Set task: Change "Instruction" to "Directive" throughout the lines below, leaving every other part of them as it is.

Information provided:
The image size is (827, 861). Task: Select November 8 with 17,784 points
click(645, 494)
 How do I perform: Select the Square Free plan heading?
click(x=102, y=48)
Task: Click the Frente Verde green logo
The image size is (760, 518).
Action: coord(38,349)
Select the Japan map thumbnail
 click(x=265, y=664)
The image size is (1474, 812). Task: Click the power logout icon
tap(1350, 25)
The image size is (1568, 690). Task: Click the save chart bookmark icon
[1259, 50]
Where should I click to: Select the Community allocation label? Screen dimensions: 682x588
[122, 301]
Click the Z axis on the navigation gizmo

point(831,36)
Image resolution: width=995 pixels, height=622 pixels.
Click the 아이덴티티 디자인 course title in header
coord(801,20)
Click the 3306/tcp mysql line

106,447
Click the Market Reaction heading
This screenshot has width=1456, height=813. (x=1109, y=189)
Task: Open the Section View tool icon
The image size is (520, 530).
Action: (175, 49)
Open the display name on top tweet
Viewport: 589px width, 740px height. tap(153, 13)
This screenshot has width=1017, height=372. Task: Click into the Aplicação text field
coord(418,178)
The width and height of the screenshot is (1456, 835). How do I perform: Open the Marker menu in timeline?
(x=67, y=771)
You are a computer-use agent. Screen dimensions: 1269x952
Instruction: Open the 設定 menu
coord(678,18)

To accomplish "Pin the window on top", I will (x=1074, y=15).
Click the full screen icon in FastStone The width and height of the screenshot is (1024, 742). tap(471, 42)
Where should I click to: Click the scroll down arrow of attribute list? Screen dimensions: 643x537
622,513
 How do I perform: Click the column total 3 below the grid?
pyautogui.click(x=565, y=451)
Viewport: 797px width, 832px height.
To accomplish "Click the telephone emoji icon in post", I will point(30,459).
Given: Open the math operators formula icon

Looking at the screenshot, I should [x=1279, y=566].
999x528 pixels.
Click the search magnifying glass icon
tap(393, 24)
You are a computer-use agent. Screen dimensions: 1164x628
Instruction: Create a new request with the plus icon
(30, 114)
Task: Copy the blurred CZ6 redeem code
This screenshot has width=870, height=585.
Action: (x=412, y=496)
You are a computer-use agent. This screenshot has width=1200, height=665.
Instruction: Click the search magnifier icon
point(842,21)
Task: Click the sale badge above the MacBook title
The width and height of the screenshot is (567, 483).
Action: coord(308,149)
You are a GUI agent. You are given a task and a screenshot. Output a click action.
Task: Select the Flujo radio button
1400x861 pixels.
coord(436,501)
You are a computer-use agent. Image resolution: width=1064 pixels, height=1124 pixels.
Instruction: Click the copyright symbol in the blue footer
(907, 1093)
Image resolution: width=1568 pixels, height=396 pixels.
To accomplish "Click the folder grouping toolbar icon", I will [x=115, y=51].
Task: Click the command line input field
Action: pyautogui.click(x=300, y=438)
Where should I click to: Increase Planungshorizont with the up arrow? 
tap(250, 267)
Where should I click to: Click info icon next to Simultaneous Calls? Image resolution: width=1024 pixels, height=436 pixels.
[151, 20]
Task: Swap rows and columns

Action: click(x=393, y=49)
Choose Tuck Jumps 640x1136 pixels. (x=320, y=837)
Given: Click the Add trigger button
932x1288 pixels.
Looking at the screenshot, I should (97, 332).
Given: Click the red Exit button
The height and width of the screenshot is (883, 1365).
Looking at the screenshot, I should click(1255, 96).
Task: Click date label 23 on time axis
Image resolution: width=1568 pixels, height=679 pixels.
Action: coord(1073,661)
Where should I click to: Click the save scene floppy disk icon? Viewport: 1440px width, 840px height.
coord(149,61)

Response to this exercise:
The image size is (827, 861). Task: Select November 8 with 17,784 points
click(645, 494)
 How do I perform: Select the Square Free plan heading?
click(x=102, y=48)
Task: Click the Frente Verde green logo
The image size is (760, 518).
Action: coord(38,349)
Select the Japan map thumbnail
 click(x=265, y=664)
The image size is (1474, 812). Task: Click the power logout icon
tap(1350, 25)
The image size is (1568, 690). Task: Click the save chart bookmark icon
[1259, 50]
Where should I click to: Select the Community allocation label? Screen dimensions: 682x588
[122, 301]
Click the Z axis on the navigation gizmo

point(831,36)
Image resolution: width=995 pixels, height=622 pixels.
Click the 아이덴티티 디자인 course title in header
coord(801,20)
Click the 3306/tcp mysql line

106,447
Click the Market Reaction heading
This screenshot has width=1456, height=813. (x=1109, y=189)
Task: Open the Section View tool icon
The image size is (520, 530).
Action: (175, 49)
Open the display name on top tweet
Viewport: 589px width, 740px height. tap(153, 13)
This screenshot has width=1017, height=372. Task: Click into the Aplicação text field
coord(418,178)
The width and height of the screenshot is (1456, 835). How do I perform: Open the Marker menu in timeline?
(x=67, y=771)
You are a computer-use agent. Screen dimensions: 1269x952
Directive: Open the 設定 menu
coord(678,18)

To accomplish "Pin the window on top", I will (x=1074, y=15).
Click the full screen icon in FastStone The width and height of the screenshot is (1024, 742). tap(471, 42)
Where should I click to: Click the scroll down arrow of attribute list? Screen dimensions: 643x537
622,513
 How do I perform: Click the column total 3 below the grid?
pyautogui.click(x=565, y=451)
Viewport: 797px width, 832px height.
To accomplish "Click the telephone emoji icon in post", I will point(30,459).
Given: Open the math operators formula icon

Looking at the screenshot, I should [x=1279, y=566].
999x528 pixels.
Click the search magnifying glass icon
tap(393, 24)
You are a computer-use agent. Screen dimensions: 1164x628
Directive: Create a new request with the plus icon
(30, 114)
Task: Copy the blurred CZ6 redeem code
This screenshot has width=870, height=585.
Action: (x=412, y=496)
You are a computer-use agent. This screenshot has width=1200, height=665.
Directive: Click the search magnifier icon
point(842,21)
Task: Click the sale badge above the MacBook title
The width and height of the screenshot is (567, 483).
Action: coord(308,149)
You are a GUI agent. You are given a task and a screenshot. Output a click action.
Task: Select the Flujo radio button
1400x861 pixels.
coord(436,501)
You are a computer-use agent. Image resolution: width=1064 pixels, height=1124 pixels.
Directive: Click the copyright symbol in the blue footer
(907, 1093)
Image resolution: width=1568 pixels, height=396 pixels.
To accomplish "Click the folder grouping toolbar icon", I will [x=115, y=51].
Task: Click the command line input field
Action: pyautogui.click(x=300, y=438)
Where should I click to: Increase Planungshorizont with the up arrow? 
tap(250, 267)
Where should I click to: Click info icon next to Simultaneous Calls? Image resolution: width=1024 pixels, height=436 pixels.
[151, 20]
Task: Swap rows and columns

Action: click(x=393, y=49)
Choose Tuck Jumps 640x1136 pixels. (x=320, y=837)
Given: Click the Add trigger button
932x1288 pixels.
Looking at the screenshot, I should (97, 332).
Given: Click the red Exit button
The height and width of the screenshot is (883, 1365).
Looking at the screenshot, I should click(1255, 96).
Task: Click date label 23 on time axis
Image resolution: width=1568 pixels, height=679 pixels.
Action: coord(1073,661)
Where should I click to: Click the save scene floppy disk icon? Viewport: 1440px width, 840px height.
coord(149,61)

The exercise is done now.